When asking why Python has decided against constant references, I think it's helpful to think of how they would be implemented in the language. Should Python have some sort of special declaration, const, to create variable references that can't be changed? Why not allow variables to be declared a float/int/whatever then...these would surely help prevent programming bugs as well. While we're at it, adding class and method modifiers like protected/private/public/etc. would help enforce compile-type checking against illegal uses of these classes. ...pretty soon, we've lost the beauty, simplicity, and elegance that is Python, and we're writing code in some sort of bastard child of C++/Java.
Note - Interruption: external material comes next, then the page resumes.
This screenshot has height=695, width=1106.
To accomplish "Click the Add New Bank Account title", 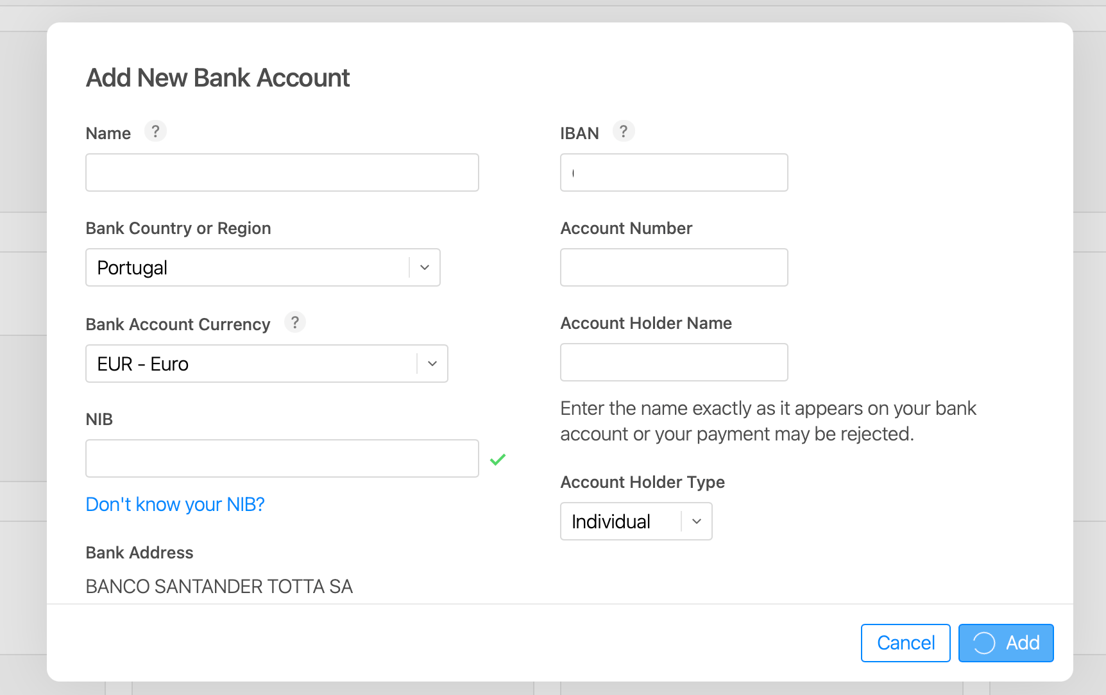I will (x=217, y=77).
Python also currently passes everything by reference. This would be some sort of special pass-by-reference-but-flag-it-to-prevent-modification...a pretty special case (and as the Tao of Python indicates, just "un-Pythonic").
As mentioned before, without actually changing the language, this type of behaviour can be implemented via classes & descriptors. It may not prevent modification from a determined hacker, but we are consenting adults. Python didn't necessarily decide against providing this as an included module ("batteries included") - there was just never enough demand for it.